Molte delle opere sono per la prima volta in Italia, e questo rende Firenze “Una capitale europea nell’arte moderna e contemporanea”, come affermato dal direttore Galansino. La società dei consumi, la contaminazione tra le arti, il femminismo e le lotte per i diritti civili sono le tematiche affrontate da American Art, in cui gli artisti esposti hanno fornito una rilettura del recente passato statunitense. Nel percorso di visita si procede in una scoperta cronotematica, come l’ha definito Galansino, dei momenti più significativi di questi quarant’anni di storia americana e delle opere che si sono fatte carico di quei specifici momenti storici e li hanno trasformati in arte. Il rinascimentale Palazzo Strozzi così nella sua natura cangiante, accompagna il visitatore nella metamorfosi delle sue sale iniziando con la prima, quando il presidente Kennedy era appena stato eletto e scoppiava la guerra in Vietnam. Protagonisti di questo spazio Mark Rothko e Louise Nevelson, europei provenienti dal circolo di Peggy Guggenheim. Dalla sala seguente si entra nel mondo della Pop Art, con l’imprescindibile Andy Warhol e il suo significativo Sixteen Jackies, ma non solo perché altre figure chiave di questa corrente artistica furono Roy Lchtenstein e Robert Indiana. Spazio poi per il Minimalismo e l’arte concettuale, da Frank Stella a Donald Judd, da Sol LeWitt a Bruce Naumann, l’arte diventa linguaggio principale per denunciare le brutture della contemporaneità, chiaro riferimento alla guerra in Vietnam. Quindi si spersonalizza e gli artisti scelgono di abbandonare il classico pennello e fanno ricorso ad altri mezzi comunicativi in performance che associano pittura, scultura, installazione e video come quelle iconiche di Naumann e John Baldessarri.
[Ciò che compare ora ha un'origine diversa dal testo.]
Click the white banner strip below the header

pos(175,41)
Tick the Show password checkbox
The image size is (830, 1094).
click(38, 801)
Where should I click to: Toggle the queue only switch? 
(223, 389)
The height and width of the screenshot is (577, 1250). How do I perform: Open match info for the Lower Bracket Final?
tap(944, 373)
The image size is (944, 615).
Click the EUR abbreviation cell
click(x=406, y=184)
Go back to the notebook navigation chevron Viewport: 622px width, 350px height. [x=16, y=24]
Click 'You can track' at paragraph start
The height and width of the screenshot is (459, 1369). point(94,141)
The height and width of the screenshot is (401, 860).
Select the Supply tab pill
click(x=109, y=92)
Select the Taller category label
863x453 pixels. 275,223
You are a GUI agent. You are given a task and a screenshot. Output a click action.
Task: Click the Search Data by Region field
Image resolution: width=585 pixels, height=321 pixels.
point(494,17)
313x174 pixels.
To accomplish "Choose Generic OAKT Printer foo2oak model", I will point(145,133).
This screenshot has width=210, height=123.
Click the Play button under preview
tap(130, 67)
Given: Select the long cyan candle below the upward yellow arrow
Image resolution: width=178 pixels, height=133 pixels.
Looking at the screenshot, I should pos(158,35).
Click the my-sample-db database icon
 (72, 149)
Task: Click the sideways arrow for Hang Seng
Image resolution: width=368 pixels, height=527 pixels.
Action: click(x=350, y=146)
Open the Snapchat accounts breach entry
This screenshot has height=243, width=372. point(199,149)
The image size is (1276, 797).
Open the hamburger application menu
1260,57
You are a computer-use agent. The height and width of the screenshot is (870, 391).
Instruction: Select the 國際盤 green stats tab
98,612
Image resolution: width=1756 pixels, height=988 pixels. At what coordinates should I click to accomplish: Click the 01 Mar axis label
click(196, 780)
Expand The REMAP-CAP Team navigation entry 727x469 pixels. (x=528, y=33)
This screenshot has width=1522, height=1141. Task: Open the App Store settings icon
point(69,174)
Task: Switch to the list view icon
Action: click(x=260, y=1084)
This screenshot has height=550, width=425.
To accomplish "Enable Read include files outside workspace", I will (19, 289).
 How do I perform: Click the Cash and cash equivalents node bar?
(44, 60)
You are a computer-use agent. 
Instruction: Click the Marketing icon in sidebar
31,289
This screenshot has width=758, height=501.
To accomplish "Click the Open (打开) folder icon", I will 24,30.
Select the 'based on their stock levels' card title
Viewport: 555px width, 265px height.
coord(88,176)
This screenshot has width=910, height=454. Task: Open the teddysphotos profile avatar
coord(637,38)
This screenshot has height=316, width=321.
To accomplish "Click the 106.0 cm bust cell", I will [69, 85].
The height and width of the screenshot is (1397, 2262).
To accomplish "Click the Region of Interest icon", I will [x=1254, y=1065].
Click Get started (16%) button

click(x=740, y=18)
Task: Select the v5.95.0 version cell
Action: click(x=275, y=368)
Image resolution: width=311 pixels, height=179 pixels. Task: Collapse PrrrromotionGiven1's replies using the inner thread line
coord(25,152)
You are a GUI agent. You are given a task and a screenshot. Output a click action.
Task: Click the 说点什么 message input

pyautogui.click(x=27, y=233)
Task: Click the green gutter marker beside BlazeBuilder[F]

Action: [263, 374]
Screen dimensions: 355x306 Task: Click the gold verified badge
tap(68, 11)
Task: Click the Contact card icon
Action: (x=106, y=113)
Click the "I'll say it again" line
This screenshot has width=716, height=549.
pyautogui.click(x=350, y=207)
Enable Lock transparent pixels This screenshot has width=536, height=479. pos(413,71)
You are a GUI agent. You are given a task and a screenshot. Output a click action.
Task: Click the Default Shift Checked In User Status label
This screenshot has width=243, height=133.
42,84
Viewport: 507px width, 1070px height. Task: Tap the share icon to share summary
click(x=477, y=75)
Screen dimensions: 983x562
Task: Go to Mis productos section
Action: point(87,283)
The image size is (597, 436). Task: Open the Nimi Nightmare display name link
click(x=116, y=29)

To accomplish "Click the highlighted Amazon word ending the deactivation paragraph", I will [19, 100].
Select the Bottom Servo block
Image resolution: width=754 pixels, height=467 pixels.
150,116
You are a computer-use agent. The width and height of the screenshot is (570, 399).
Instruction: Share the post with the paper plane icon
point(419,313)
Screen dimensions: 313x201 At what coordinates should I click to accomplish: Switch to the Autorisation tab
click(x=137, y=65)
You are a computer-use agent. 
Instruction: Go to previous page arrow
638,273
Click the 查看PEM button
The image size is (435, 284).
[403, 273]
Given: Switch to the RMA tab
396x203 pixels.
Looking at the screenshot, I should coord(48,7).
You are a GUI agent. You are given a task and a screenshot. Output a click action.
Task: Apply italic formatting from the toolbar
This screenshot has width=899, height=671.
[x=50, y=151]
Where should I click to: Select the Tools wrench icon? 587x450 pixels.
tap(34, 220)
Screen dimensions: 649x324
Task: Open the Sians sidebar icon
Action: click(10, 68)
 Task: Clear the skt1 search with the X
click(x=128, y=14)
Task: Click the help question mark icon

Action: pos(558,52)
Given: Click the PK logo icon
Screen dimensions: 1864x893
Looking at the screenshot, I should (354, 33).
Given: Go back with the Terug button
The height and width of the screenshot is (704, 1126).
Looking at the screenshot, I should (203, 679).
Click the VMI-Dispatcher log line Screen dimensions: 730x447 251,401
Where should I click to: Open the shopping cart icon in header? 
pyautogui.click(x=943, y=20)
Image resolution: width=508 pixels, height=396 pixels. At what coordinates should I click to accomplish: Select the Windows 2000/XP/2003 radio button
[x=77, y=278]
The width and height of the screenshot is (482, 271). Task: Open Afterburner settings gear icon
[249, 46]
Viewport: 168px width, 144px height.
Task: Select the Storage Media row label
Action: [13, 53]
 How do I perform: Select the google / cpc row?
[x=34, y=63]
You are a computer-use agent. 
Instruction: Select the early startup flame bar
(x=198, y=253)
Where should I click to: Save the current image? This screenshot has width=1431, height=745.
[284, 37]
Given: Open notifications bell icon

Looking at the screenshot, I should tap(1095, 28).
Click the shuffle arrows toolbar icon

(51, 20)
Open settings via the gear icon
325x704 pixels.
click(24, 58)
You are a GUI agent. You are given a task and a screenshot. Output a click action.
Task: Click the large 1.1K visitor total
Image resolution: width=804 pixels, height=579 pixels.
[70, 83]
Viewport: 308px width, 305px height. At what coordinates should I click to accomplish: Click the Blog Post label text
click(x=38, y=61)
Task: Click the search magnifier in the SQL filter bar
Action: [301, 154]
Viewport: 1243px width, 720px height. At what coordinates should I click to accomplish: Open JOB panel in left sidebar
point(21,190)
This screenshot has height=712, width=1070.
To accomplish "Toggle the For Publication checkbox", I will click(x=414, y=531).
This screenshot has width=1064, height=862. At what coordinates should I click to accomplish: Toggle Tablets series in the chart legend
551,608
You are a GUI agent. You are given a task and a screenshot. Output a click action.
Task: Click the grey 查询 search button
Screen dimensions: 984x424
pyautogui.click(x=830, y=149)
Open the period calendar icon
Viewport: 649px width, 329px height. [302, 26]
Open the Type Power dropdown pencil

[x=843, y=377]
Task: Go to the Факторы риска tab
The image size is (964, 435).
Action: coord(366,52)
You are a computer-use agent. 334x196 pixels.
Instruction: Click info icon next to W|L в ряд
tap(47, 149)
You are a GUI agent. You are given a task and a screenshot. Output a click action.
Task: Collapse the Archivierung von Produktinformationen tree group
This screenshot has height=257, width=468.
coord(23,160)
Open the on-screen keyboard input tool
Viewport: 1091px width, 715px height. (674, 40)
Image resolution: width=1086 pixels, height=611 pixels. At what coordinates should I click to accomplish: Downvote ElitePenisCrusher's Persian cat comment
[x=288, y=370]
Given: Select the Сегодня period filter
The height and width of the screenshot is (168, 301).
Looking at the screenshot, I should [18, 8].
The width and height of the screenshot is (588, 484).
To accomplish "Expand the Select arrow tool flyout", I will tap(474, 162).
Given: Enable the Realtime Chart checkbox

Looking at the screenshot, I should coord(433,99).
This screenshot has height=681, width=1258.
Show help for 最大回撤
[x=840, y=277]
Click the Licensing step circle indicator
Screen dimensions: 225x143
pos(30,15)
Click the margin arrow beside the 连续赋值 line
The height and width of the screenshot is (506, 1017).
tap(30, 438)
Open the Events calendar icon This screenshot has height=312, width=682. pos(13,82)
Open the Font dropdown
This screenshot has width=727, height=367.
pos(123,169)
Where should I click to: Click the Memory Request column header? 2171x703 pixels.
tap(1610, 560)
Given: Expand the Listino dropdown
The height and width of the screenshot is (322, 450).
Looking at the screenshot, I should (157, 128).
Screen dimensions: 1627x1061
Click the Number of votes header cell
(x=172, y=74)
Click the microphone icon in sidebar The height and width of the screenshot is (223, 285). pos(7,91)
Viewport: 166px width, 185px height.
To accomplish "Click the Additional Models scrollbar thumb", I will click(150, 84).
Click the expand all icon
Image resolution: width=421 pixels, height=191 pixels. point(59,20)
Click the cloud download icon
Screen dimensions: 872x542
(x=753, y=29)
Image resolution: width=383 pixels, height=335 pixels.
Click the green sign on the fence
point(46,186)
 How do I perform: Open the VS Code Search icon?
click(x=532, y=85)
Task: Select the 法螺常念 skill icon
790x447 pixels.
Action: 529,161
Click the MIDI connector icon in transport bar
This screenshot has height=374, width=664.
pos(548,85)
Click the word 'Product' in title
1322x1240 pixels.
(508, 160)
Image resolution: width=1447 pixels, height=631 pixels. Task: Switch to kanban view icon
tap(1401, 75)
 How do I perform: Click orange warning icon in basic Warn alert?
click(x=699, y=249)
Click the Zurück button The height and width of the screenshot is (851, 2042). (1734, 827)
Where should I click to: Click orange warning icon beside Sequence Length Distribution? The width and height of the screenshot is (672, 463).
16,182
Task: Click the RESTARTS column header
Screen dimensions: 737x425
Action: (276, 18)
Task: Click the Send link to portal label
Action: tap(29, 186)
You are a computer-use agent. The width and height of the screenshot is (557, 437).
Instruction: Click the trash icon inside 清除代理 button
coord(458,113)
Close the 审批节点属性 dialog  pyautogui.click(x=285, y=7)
Gli anni Ottanta sono traviati dall’AIDS, di cui il governo conservatore di Ronald Reagan non si occupò, dando adito ad una politica omofoba. Mentre milioni di persone morivano senza essere ascoltate, le comunità artistiche risposero con le lotte per l’attivismo e la denuncia dello status quo in cui regnava l’orrore, la rabbia e la paura. Molti artisti come Robert Mapplethorpe e Felix Gonzales-Torres sono morti a causa della malattia, ma le loro opere testimonieranno per sempre quel difficile periodo vissuto dalla comunità gay. Le minoranze, una delle tematiche fondanti di American Art, che coinvolgono le donne e le comunità afroamericana e dei nativi americani, sono rappresentate dai lavori artistici di Cindy Sherman, Jimmie Durham e Glenn Ligon.

Giungiamo così all’ultima sala, nel frattempo gli Stati Uniti hanno subito l’attacco alle Torri Gemelle del 2001, e l’arte continua a non tacere: le opere di Kara Walker rileggono le grandi tematiche americane della schiavitù, le violenze fisiche e sessuali, le oppressioni attraverso collage e sagome nere che raccontano la violenza nei campi di cotone dell’Ottocento. La silhouette di Cut, un’immagine a grandezza naturale di una donna nera che si taglia le vene dopo essere stata violentata, conclude questo significativo percorso artistico con un’immancabile riflessione sul razzismo, ancora molto presente negli Stati Uniti, basti ricordare l’assassinio di George Floyd un anno fa, e le tematiche di genere.

American Art è anche una mostra inclusiva, molteplici le attività pensate per famiglie, bambini, persone malate di Alzheimer e Parkinson, soggetti affetti dai disturbi dello spettro autistico e disagi psichici e intellettivi.